The music service from Apple wasn't entirely unexpected I guess. And some have seen an opportunity (for them as a consumer, primarily) for artists to now concentrate on quality music and forget about the album 'filler' tracks. But the whole thing is beginning to worry me. You see, MP3s are - of necessity - low quality. Yes, for most music you can get reasonably good compression and not lose a great deal, at least if you're only going to play it on your iPod or in the car or whatever, and can live with a 4MB chunk of data for a 3 minute record. But hang on . . . suppose for a minute that this takes off in a big way, and artists start producing only MP3s. Track by track - for you to listen and buy what you want. Sounds great?

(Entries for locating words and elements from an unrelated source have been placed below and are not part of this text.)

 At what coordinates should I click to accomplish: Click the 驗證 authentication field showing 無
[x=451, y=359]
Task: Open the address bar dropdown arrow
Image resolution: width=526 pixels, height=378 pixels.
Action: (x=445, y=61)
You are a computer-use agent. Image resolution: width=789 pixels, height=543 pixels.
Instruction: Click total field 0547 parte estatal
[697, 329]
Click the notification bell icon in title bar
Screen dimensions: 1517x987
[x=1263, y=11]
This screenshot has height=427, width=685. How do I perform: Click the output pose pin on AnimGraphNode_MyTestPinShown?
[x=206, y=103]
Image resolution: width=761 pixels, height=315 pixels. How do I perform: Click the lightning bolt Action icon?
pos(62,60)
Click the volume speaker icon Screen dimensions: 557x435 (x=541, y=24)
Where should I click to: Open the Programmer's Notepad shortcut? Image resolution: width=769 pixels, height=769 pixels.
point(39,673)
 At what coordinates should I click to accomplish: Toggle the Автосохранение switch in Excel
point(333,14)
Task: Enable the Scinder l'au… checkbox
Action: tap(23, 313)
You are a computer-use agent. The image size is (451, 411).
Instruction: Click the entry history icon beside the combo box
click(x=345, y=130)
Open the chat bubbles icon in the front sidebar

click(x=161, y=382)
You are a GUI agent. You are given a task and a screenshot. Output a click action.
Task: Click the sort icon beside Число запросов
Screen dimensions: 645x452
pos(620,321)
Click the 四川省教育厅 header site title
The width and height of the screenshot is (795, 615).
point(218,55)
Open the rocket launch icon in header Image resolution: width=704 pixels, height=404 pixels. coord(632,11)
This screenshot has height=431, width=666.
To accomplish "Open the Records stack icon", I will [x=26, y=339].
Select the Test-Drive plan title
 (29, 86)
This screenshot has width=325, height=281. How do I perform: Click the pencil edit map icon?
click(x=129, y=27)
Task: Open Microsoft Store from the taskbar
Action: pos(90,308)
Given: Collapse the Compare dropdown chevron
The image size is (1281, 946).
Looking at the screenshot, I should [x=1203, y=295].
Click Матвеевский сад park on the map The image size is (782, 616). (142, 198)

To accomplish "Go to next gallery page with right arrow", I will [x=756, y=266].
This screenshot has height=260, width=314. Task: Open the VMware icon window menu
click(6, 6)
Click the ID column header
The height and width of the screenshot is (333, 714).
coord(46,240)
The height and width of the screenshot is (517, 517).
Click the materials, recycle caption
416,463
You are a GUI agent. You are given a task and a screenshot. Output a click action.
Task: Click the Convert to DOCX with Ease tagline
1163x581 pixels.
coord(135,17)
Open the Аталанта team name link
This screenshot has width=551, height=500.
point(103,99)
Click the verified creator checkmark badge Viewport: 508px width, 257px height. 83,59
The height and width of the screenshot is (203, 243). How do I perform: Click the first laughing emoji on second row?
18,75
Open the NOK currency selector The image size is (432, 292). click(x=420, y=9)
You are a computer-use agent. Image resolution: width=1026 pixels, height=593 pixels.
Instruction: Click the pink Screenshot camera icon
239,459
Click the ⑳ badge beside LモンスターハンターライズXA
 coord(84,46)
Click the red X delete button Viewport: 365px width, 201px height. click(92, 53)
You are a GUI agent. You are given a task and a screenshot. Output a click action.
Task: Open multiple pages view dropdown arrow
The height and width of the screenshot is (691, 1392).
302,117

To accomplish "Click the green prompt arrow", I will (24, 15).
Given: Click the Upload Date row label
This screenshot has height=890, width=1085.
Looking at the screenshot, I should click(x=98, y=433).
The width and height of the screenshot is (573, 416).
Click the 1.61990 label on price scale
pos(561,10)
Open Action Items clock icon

No. sounds ghastly. Not only will we lose the whole sense of an album, the stories that many albums tell, the ability to track the development of an artist and the emotional attachment to a piece of art in time and space, but (bear with me) suppose artists figure that if they're going to lose all the high-frequency sounds anyway, they may as well cut corners with composition, recording and production?
I might be over-paranoid here, but isn't this symptomatic of our culture? This whole 'good enough' philosophy? 'It works - why fix it?'
Think I'm overstating the case? MacDonalds. Starbucks. Generic (and not-so-generic) PCs. I prefer real beefburgers, real coffee from real coffee shops, and Macs. I'll rip a CD to listen to at work or while I'm playing games; but for quality of life, Don't Compress.